La amenaza había caído en balde, dado que Eva no podía creerse que realmente se plantearan sustituirle por otro realizador, pero de todas maneras prometió que reduciría el número de planos a la mitad. Entonces no pudo presentir que se estaba equivocando en dos cosas:

Aunque Joaquim había improvisado el ultimátum de contratar a otro director, instantáneamente la idea prendió en su cabeza de blonda estopa y corrió a consultársela a su dilecto padre, quien también la juzgó sublime.

Durante la semana siguiente, Eva revisó su storyboard de arriba abajo, una y mil veces, pero sólo pudo menguar el número de planos en un tercio, y aun así sin quedarse demasiado convencido de la operación de recorte… Pese a todo, se sentía tan seguro de sí mismo como cineasta, que creyó que podría persuadir a Dominguez & Domínguez de que ese término medio, ese nipatí nipamí, era la única solución factible.

De nuevo Eva andaba totalmente errado, esta vez desde el mismo punto de partida: porque de lo que él no se apercibía ni se daría cuenta aunque viviera cien años, es que con gentuza como Pau y su hijo Joaquim era imposible debatir o atenerse a criterios juiciosos, dado que ya tenían su desalmado plan montado desde antes de que él entrara en escena. Eva opinaba que razonando se podían conseguir las cosas, desde la lógica de la sensatez y la decencia: dos cualidades que brillaban por su ausencia entre la plana mayor de Iridiscente Films. Los pensamientos de Pau y Joaquim estaban delineados con años de antelación: eran pensamientos guiados unidireccionalmente por la maldad pura y el ansia de abuso.
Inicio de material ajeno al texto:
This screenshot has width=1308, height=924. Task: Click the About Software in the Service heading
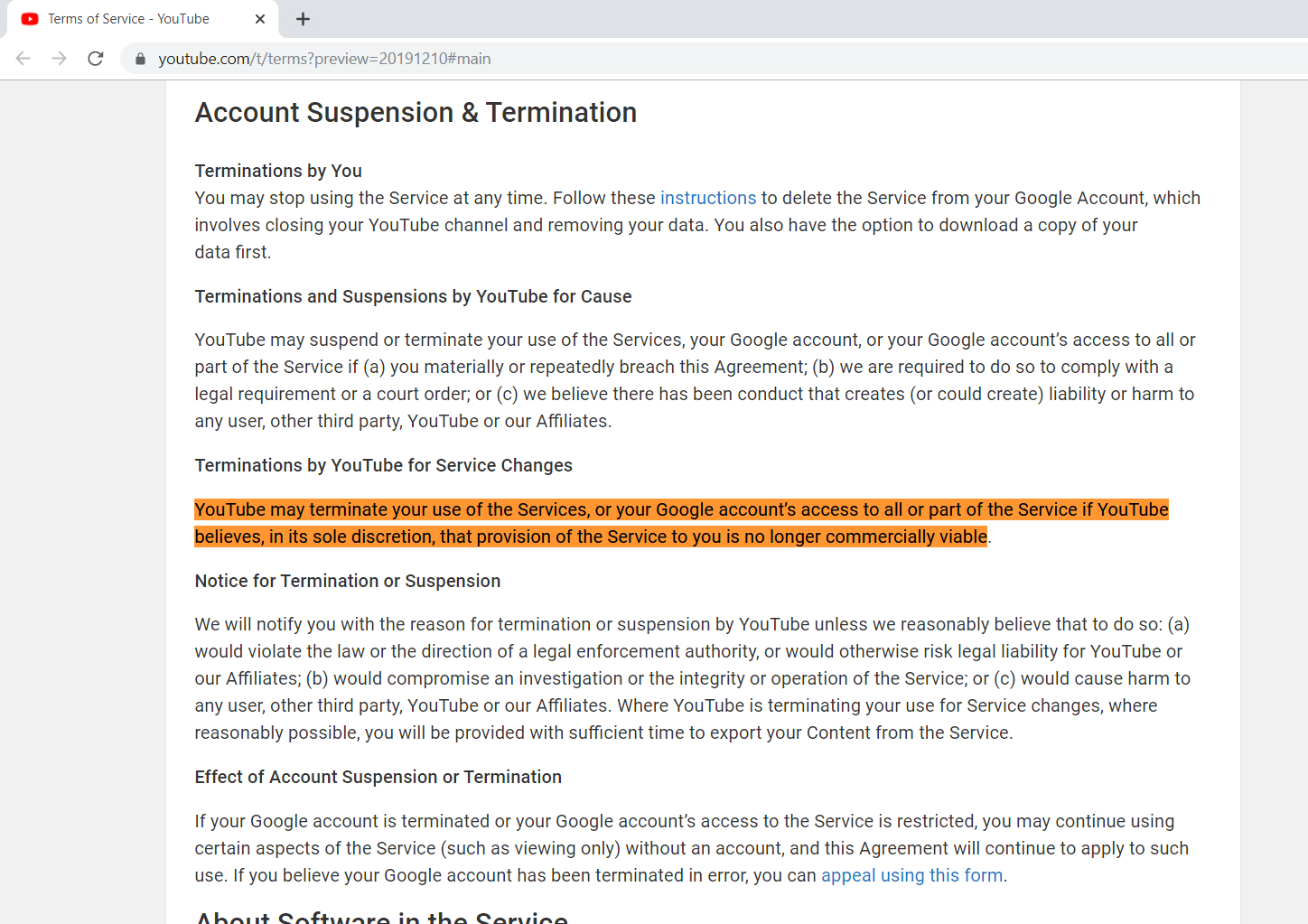(382, 916)

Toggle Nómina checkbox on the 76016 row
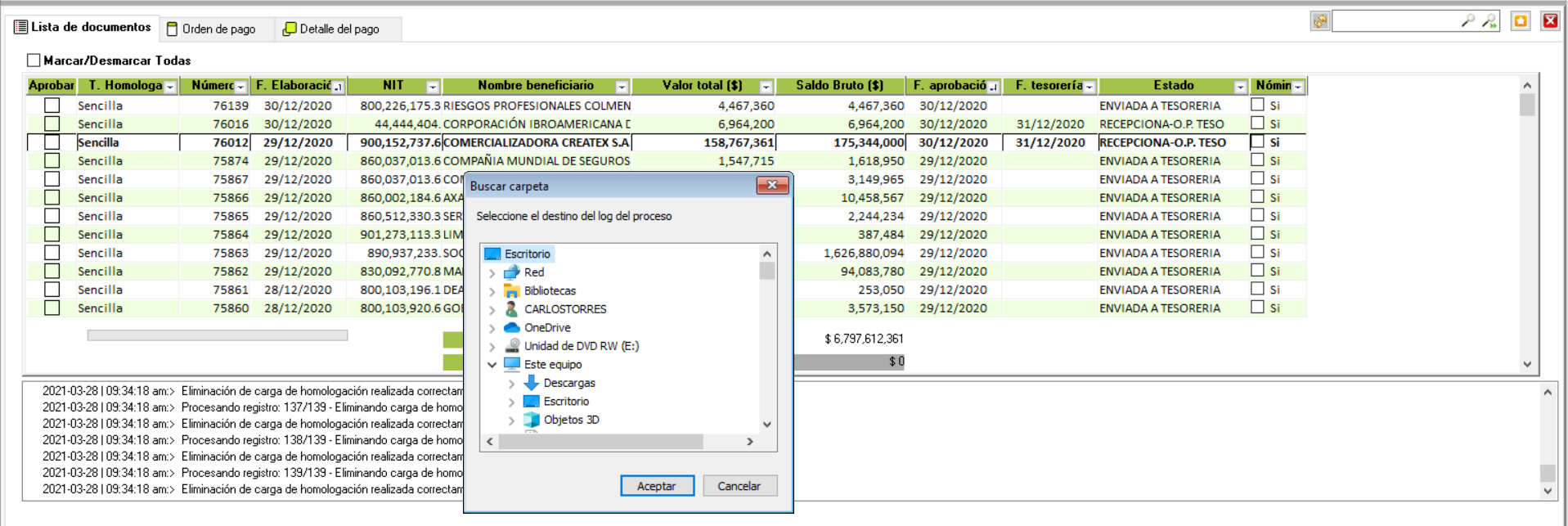(x=1257, y=124)
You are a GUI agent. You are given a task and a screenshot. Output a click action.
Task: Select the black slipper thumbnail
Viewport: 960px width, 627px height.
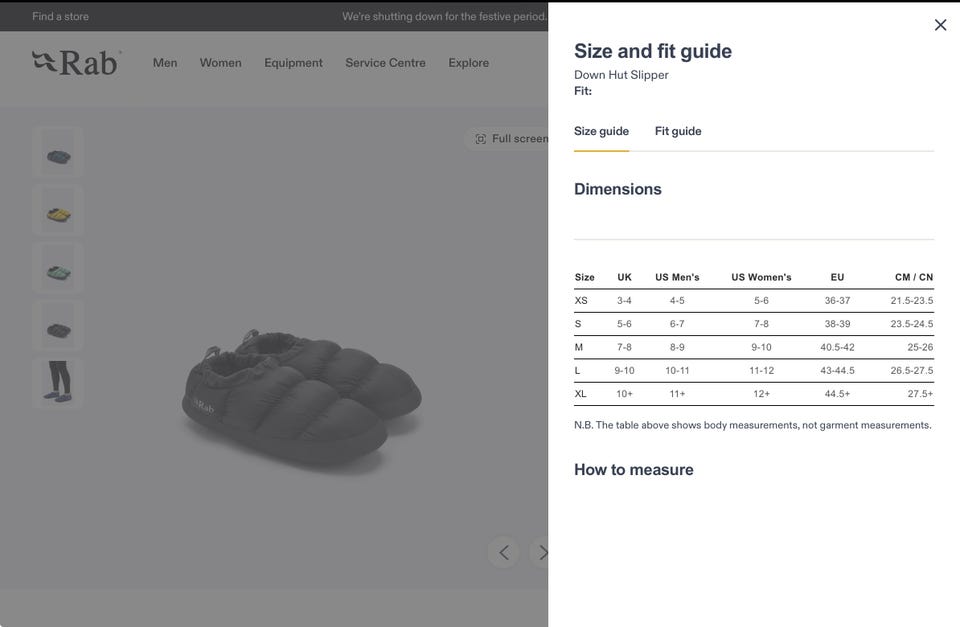58,327
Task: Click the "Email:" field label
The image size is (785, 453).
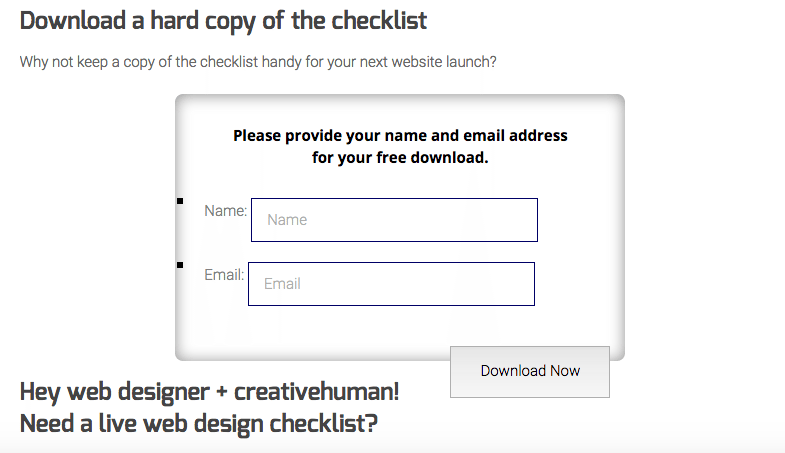Action: click(224, 274)
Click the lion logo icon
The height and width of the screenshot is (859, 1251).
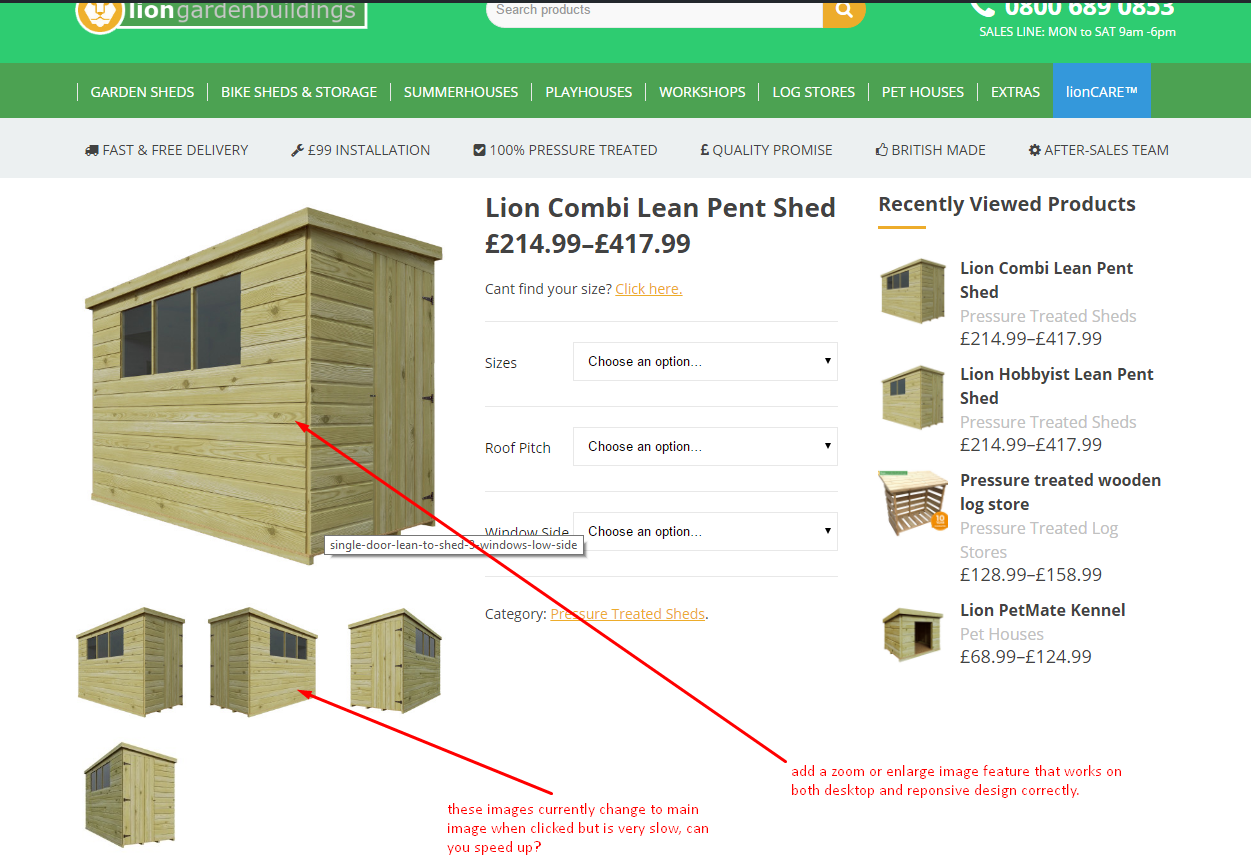coord(100,14)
Ellos no buscaban razonar con Eva: ellos sólo pretendían engañarle de la manera más provechosa.

Por eso, cuando Eva se había presentado una semana después en la lujosa mansión y se encontró a la esposa-vedette de Pau, recién ascendida a nueva y flamante coordinadora de guiones, mariposeando en el despacho donde se acumulaban los manuscritos remitidos durante el año a su revisión y cavilando si se leía uno esa mañana o se retocaba la nariz, Eva volvió a pecar de humildad y de fe en el ser humano, y se dijo que quizás aquella cincuentona inútil con cuerpo de prostituta vieja y recauchutada poseía algún talento para la lectura y el enjuiciamiento de los guiones de cine…, un talento disimulado pero innato cuya existencia, a primera vista, a él se le pudiera haber escapado. Sencillamente, el pobre Eva era un iluso, otro más de tantos que pululan por el mundo.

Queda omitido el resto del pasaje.